• _Exercise inputs_

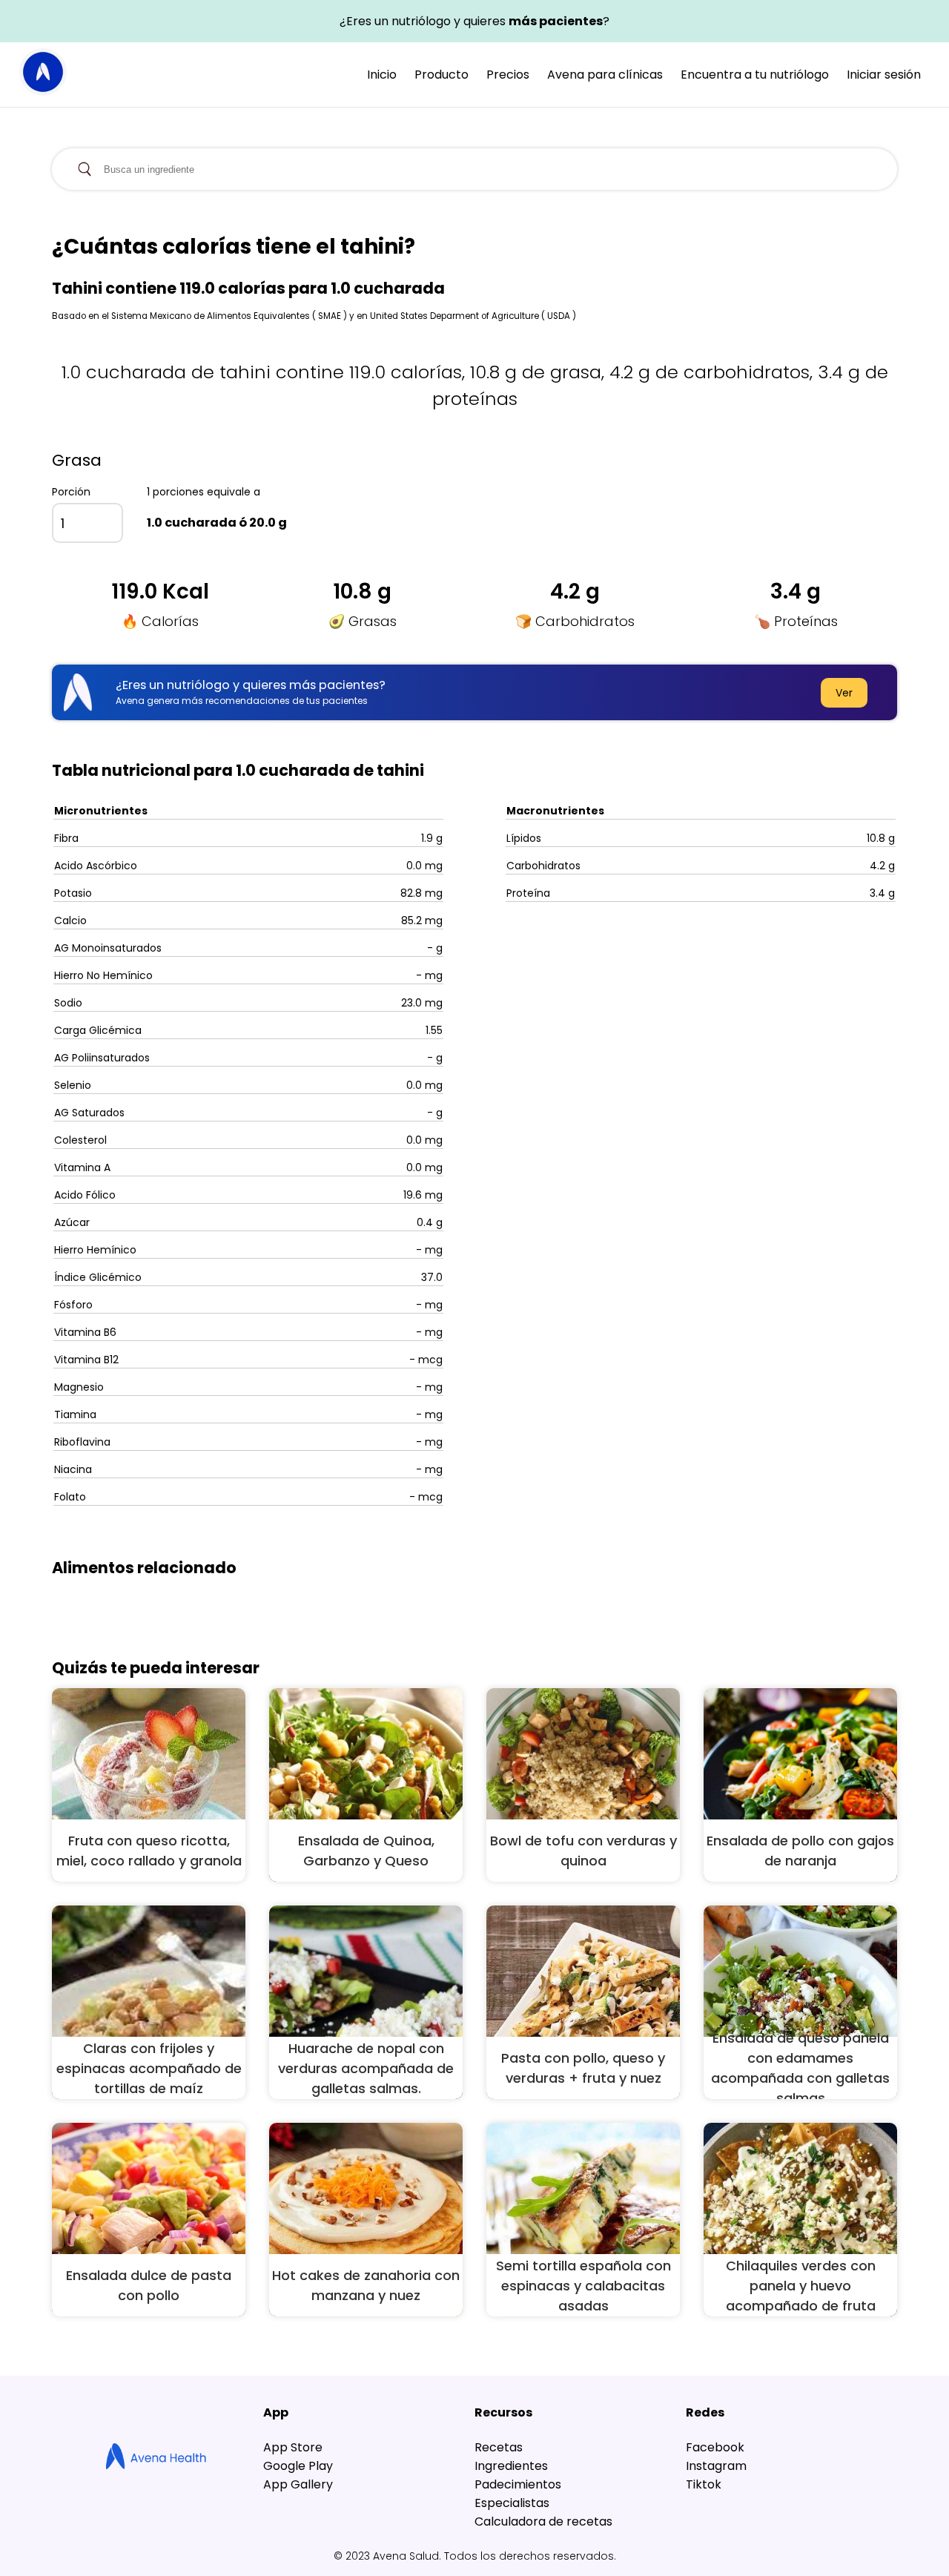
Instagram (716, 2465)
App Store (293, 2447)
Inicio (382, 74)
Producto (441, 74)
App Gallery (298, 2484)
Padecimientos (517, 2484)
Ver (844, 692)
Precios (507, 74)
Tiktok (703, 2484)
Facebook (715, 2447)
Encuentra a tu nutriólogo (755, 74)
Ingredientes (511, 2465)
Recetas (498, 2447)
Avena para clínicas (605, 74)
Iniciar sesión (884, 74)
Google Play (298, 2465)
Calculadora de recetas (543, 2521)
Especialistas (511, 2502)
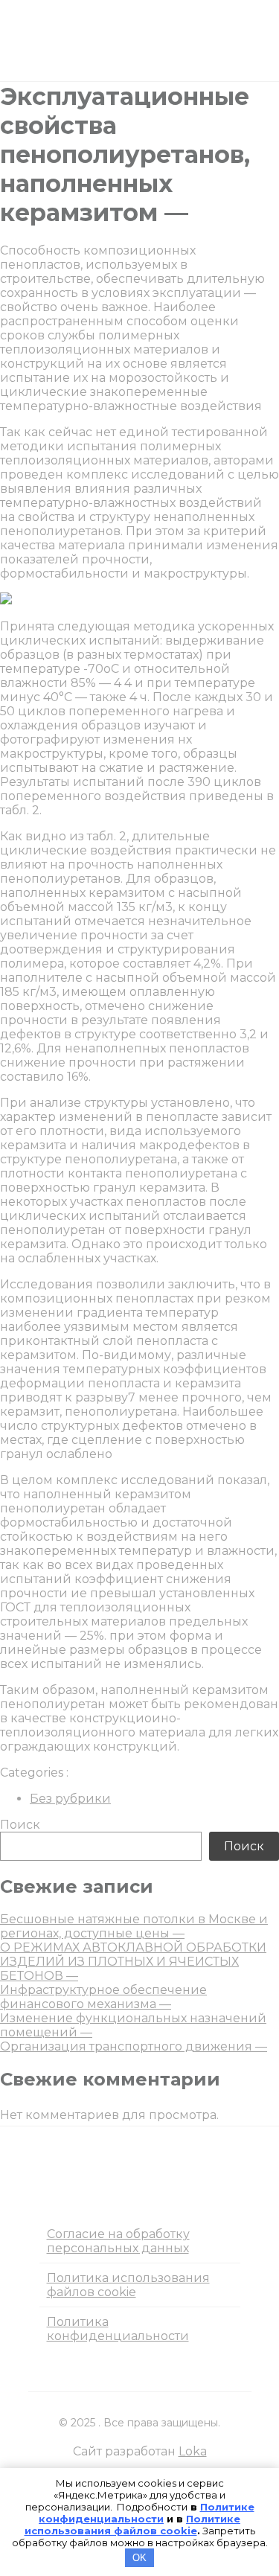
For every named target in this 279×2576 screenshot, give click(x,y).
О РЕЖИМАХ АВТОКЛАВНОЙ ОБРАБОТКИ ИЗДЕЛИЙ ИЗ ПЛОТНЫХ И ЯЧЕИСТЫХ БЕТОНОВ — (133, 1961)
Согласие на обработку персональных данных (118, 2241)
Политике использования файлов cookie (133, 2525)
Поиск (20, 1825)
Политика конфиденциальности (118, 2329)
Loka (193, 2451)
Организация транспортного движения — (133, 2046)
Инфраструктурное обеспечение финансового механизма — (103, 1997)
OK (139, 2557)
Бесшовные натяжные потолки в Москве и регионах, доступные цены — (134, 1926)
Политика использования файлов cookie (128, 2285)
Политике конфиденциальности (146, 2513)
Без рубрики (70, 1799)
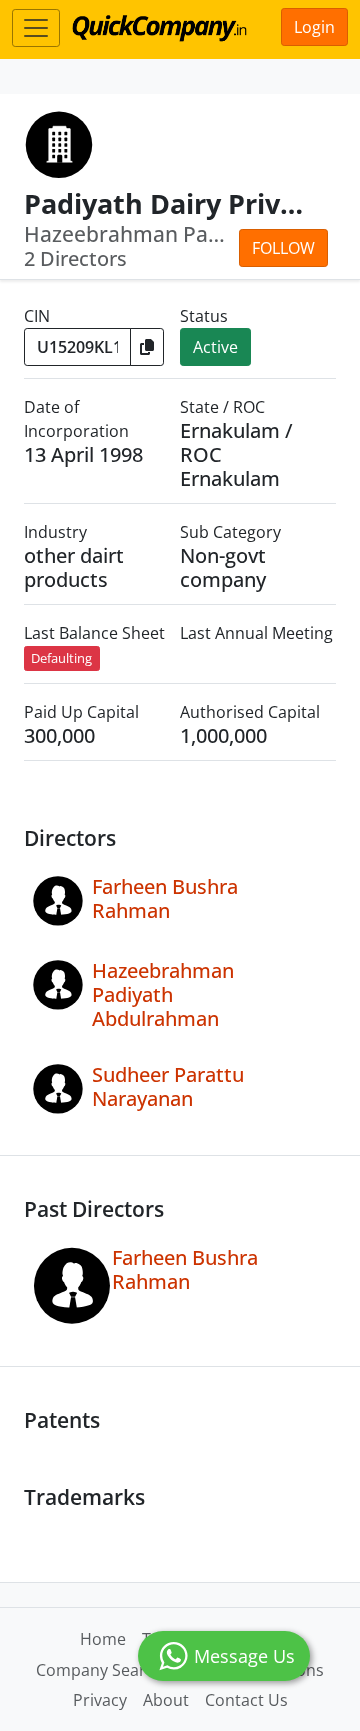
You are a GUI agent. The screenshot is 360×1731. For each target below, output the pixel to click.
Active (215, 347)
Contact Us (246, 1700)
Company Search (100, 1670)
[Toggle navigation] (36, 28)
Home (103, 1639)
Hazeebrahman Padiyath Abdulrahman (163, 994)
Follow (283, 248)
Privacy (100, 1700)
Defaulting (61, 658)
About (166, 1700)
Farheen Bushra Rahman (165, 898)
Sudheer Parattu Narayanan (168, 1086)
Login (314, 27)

• _Aim of the task_
Print every entry exactly. Pictures are not part of the copy.

• _Finished task_
Instagram (716, 2465)
App Store (293, 2447)
Inicio (382, 74)
Producto (441, 74)
App Gallery (298, 2484)
Padecimientos (517, 2484)
Ver (844, 692)
Precios (507, 74)
Tiktok (703, 2484)
Facebook (715, 2447)
Encuentra a tu nutriólogo (755, 74)
Ingredientes (511, 2465)
Recetas (498, 2447)
Avena para clínicas (605, 74)
Iniciar sesión (884, 74)
Google Play (298, 2465)
Calculadora de recetas (543, 2521)
Especialistas (511, 2502)
For every named target in this 279×2576 screenshot, give click(x,y).
О РЕЖИМАХ АВТОКЛАВНОЙ ОБРАБОТКИ ИЗДЕЛИЙ ИЗ ПЛОТНЫХ И ЯЧЕИСТЫХ БЕТОНОВ — (133, 1961)
Согласие на обработку персональных данных (118, 2241)
Политике использования файлов cookie (133, 2525)
Поиск (20, 1825)
Политика конфиденциальности (118, 2329)
Loka (193, 2451)
Организация транспортного движения — (133, 2046)
Инфраструктурное обеспечение финансового механизма — (103, 1997)
OK (139, 2557)
Бесшовные натяжные потолки в Москве и регионах, доступные цены — (134, 1926)
Политика использования файлов cookie (128, 2285)
Политике конфиденциальности (146, 2513)
Без рубрики (70, 1799)
You are a GUI agent. The screenshot is 360×1731. For each target below, output the pixel to click.
Active (215, 347)
Contact Us (246, 1700)
Company Search (100, 1670)
[Toggle navigation] (36, 28)
Home (103, 1639)
Hazeebrahman Padiyath Abdulrahman (163, 994)
Follow (283, 248)
Privacy (100, 1700)
Defaulting (61, 658)
About (166, 1700)
Farheen Bushra Rahman (165, 898)
Sudheer Parattu Narayanan (168, 1086)
Login (314, 27)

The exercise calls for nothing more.